[WHAT IS NEEDED] Rewrite the data from the line containing "Given: Click the PE" through the line containing "Looking at the screenshot, I should (246, 129).", replacing "Click" with "Select" and keeping everything else unchanged.

Entries on locating words and elements
※ ※ ※
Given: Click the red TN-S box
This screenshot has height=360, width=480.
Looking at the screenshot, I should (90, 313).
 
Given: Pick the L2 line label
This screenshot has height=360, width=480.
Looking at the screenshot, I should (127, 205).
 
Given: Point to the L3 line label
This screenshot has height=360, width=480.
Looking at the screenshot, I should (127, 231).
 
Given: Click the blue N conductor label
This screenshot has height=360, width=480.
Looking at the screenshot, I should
※ ※ ※
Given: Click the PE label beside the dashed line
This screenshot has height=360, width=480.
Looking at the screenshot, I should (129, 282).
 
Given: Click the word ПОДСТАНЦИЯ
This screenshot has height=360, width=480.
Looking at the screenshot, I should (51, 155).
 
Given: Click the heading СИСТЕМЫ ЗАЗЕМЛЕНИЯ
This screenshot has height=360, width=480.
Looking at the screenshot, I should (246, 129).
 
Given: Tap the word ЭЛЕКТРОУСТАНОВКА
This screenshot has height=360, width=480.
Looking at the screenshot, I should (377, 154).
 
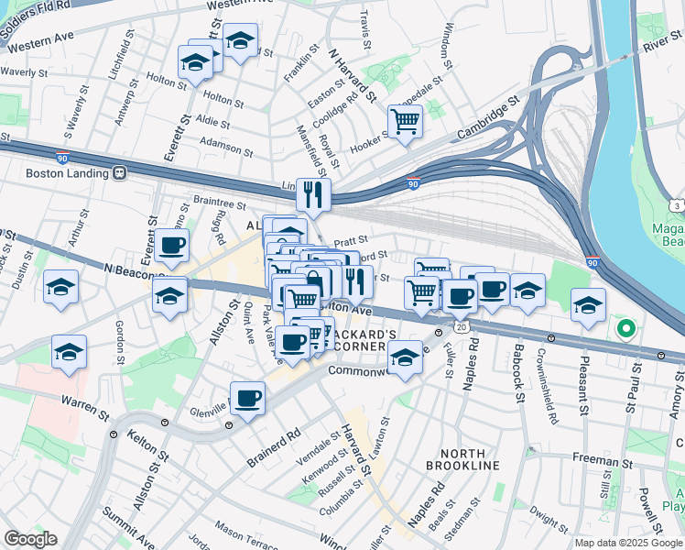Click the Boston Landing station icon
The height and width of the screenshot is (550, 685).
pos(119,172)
※ ※ ※
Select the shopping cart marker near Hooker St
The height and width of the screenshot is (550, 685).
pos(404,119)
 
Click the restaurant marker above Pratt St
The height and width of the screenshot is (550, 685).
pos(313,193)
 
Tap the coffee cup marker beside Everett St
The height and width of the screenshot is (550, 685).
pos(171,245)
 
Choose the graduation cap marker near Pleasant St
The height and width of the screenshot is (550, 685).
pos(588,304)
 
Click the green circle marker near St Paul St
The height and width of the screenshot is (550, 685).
※ ※ ※
[CORRECT RESPONSE]
Given: Select the PE label beside the dashed line
This screenshot has height=360, width=480.
Looking at the screenshot, I should (129, 282).
 
Given: Select the word ПОДСТАНЦИЯ
This screenshot has height=360, width=480.
Looking at the screenshot, I should (51, 155).
 
Given: Select the heading СИСТЕМЫ ЗАЗЕМЛЕНИЯ
This screenshot has height=360, width=480.
Looking at the screenshot, I should (246, 129).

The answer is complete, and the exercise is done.